[Rows of pointing data]
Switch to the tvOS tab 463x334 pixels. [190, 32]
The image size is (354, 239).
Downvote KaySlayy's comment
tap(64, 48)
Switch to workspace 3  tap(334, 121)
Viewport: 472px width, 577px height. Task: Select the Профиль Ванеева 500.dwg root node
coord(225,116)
==
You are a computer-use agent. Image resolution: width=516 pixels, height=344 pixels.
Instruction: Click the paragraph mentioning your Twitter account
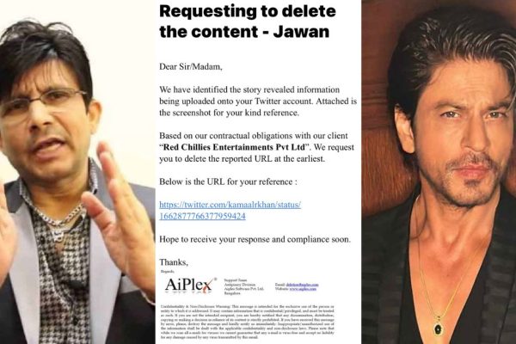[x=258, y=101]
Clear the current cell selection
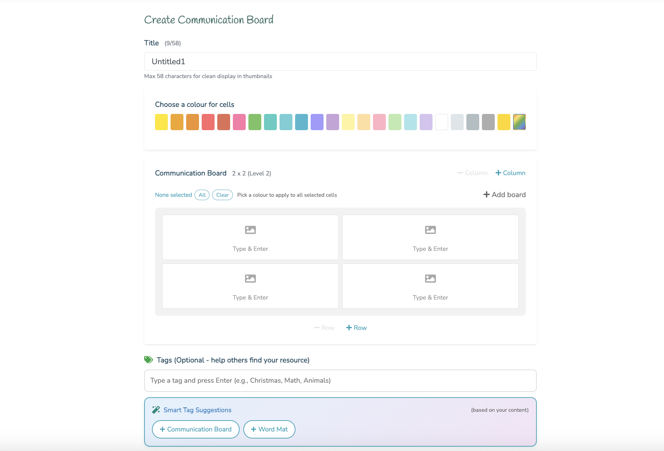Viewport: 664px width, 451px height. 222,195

GIVEN PROBLEM: Starting at the line that contains "You are a computer-use" and ending after the line that contains "Viewport: 664px width, 451px height. 222,195", rewrite the items as a JSON list of strings with one string per line and no blank lines. Leave the pictures out.

REPLY TO THE TASK:
[
  "You are a computer-use agent. Image resolution: width=516 pixels, height=344 pixels.",
  "Instruction: Click the paragraph mentioning your Twitter account",
  "[x=258, y=101]",
  "Clear the current cell selection",
  "Viewport: 664px width, 451px height. 222,195"
]